*WHAT YOU HAVE TO DO:* Set out the listing as a Markdown table with the columns Row and Text, starting at the line containing "The height and" and ending at the line containing "(x=462, y=77)", with one numbered row per line and blank lines skipped. Leave the pictures out.

*DATA FOR THIS EXERCISE:*
• • • • • • •

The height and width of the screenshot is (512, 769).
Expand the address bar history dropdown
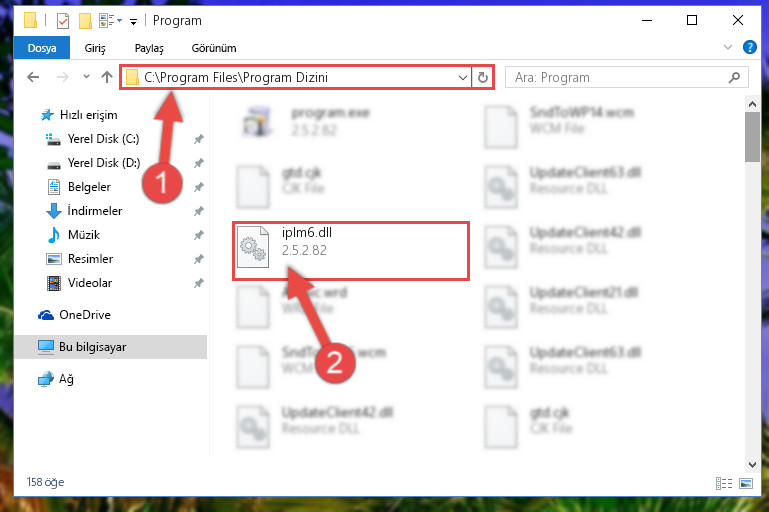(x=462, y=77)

• • • • • • •

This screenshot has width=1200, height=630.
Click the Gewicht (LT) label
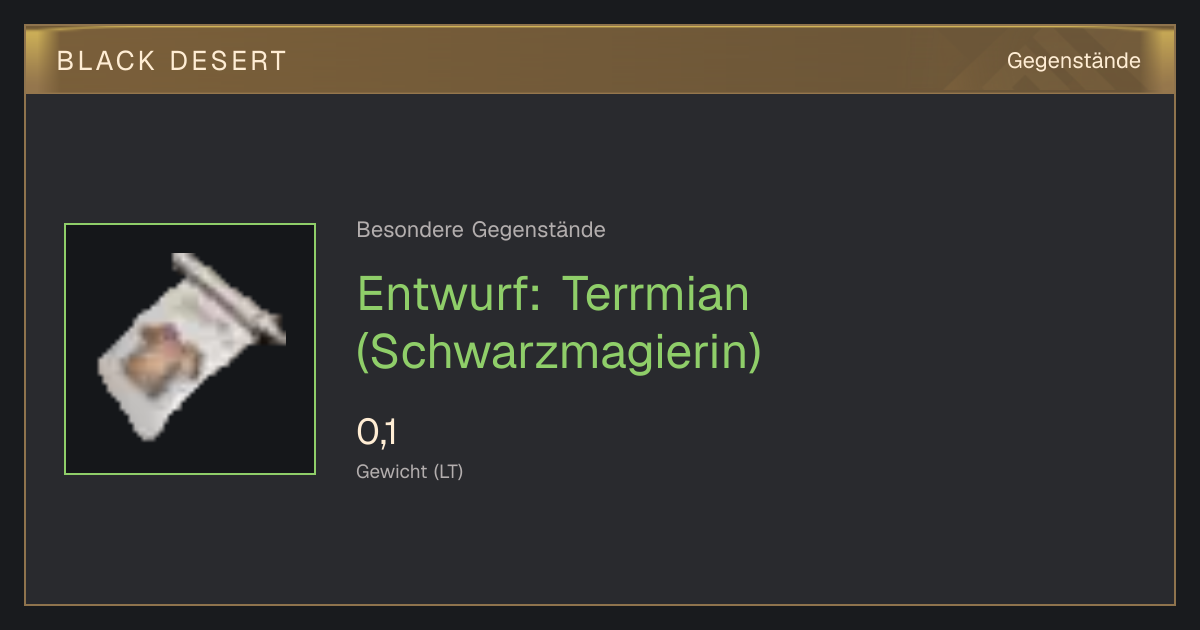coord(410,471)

• • • • • • •

*SOLUTION FOR THIS EXERCISE:*
| Row | Text |
|---|---|
| 1 | The height and width of the screenshot is (512, 769). |
| 2 | Expand the address bar history dropdown |
| 3 | (x=462, y=77) |